Mehrfach durfte ich in Unternehmen, die sich zwar (behauptet) flink und wendig (= agil) verhalten, aber genau gesehen ‚verlaufen‘ hatten, Scrum, Kanban und Verwandte wieder strukturiert re-implementieren. Das ist eine spannende und herausfordernde Aufgabe. In den ersten Fällen konnte ich es noch nicht erkennen, später kristallisierte sich dann ein „Muster“ heraus, welches durch eine einzige Frage befeuert wurde. „Wie konnte das passieren?“ Bei dem genaueren Hinsehen und Hinhören (in die Teams, in das Management, ja auch in Peer-Groups von PO’s, SM’s oder Projektleiter) sind mir teilweise hektische Dynamiken aufgefallen, die eine explosive Wirkung, siehe Bild, beinhalten.

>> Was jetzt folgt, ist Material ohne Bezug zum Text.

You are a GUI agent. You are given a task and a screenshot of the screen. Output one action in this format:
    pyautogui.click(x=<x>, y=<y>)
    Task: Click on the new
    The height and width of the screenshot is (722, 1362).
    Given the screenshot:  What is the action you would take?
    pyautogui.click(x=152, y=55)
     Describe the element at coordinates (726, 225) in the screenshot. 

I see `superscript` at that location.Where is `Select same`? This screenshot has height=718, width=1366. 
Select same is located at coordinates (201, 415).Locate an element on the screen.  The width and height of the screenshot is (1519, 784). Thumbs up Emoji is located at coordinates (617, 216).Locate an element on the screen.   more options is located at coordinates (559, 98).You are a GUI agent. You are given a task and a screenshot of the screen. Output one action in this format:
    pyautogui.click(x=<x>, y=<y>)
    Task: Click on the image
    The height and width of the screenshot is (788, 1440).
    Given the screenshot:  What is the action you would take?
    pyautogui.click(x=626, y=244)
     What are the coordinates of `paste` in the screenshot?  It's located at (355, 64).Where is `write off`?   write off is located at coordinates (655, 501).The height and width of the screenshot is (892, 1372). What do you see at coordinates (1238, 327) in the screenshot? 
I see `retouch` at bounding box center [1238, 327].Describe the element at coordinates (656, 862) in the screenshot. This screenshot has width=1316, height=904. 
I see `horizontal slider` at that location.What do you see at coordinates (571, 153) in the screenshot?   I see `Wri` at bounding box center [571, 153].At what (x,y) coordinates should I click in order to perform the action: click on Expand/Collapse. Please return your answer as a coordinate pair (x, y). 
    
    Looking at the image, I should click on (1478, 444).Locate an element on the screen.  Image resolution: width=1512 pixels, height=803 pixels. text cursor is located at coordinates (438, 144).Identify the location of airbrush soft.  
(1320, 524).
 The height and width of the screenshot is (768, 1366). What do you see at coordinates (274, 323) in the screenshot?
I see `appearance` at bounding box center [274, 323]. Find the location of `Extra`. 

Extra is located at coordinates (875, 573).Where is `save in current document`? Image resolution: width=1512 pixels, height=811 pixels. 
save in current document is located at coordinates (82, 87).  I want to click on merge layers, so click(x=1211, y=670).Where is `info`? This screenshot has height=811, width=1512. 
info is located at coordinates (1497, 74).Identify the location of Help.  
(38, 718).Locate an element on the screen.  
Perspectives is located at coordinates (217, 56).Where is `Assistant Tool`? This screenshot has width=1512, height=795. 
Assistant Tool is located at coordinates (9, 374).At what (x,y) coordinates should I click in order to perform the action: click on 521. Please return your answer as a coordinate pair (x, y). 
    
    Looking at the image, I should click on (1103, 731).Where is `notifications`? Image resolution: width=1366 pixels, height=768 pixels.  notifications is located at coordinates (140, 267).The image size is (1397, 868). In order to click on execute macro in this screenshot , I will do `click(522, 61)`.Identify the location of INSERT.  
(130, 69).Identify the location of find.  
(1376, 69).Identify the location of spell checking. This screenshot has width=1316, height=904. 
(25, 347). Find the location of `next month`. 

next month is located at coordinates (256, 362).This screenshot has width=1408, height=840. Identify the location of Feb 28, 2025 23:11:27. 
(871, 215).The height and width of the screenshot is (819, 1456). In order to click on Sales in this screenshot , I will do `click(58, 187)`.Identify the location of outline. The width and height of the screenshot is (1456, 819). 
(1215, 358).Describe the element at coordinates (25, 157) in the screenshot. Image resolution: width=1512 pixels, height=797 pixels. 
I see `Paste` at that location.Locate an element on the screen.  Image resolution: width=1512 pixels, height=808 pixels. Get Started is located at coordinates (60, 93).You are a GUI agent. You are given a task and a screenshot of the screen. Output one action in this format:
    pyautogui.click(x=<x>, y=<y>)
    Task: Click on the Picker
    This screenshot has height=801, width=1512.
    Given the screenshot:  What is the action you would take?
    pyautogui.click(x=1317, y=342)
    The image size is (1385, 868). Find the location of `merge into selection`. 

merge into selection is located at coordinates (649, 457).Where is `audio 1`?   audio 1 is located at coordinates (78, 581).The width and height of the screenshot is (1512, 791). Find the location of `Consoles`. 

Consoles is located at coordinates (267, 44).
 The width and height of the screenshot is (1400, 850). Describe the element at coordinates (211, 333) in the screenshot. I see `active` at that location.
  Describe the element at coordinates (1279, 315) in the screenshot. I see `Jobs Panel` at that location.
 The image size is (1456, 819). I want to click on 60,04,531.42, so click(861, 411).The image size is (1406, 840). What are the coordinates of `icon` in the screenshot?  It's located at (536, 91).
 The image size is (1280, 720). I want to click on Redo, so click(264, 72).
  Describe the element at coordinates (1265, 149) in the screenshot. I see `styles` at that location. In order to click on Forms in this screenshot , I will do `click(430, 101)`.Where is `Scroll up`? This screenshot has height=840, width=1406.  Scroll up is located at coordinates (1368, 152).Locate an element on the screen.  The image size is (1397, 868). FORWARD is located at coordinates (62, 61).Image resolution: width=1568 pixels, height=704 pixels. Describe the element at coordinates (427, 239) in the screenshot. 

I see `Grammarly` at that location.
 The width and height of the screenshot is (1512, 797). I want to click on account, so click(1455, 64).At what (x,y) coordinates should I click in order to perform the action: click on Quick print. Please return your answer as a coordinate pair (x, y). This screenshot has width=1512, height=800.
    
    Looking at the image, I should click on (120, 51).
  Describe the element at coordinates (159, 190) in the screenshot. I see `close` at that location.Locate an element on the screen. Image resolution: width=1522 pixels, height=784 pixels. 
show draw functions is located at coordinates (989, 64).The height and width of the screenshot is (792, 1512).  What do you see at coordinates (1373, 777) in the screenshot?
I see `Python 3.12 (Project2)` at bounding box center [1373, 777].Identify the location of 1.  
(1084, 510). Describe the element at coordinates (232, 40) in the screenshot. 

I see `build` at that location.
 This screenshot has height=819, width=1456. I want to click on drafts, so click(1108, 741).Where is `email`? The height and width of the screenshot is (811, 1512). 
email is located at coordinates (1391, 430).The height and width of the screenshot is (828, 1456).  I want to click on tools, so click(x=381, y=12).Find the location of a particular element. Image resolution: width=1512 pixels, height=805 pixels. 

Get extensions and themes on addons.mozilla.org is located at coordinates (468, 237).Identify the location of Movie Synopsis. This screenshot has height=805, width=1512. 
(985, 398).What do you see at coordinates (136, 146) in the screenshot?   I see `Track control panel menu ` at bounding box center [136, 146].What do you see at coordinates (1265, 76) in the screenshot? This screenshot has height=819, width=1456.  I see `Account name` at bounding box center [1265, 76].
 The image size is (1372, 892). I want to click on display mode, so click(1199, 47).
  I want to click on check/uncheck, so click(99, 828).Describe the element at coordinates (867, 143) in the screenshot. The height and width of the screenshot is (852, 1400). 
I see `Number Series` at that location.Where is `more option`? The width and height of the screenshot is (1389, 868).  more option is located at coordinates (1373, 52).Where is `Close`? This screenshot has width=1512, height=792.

Vorhersehbar waren diese Dynamiken auch nicht. Hier arbeiten doch rationale Menschen, oder weil hier gerade Individuen (Menschen) arbeiten? Täuschung? Andererseits: Kaum ein Unternehmen kann von sich behaupten, „alles läuft bestens und so etwas von rund – beser geht es nicht“. Wenn etwas rund läuft, sind a) wohl vorher Ecken und Kanten da gewesen, abgeschliffen, dann validiert und anschliessend stabilisiert worden und b) braucht es keinen Agilsiten mehr. Halt: Stabilisiert? Menschen? Prozesse? Beides!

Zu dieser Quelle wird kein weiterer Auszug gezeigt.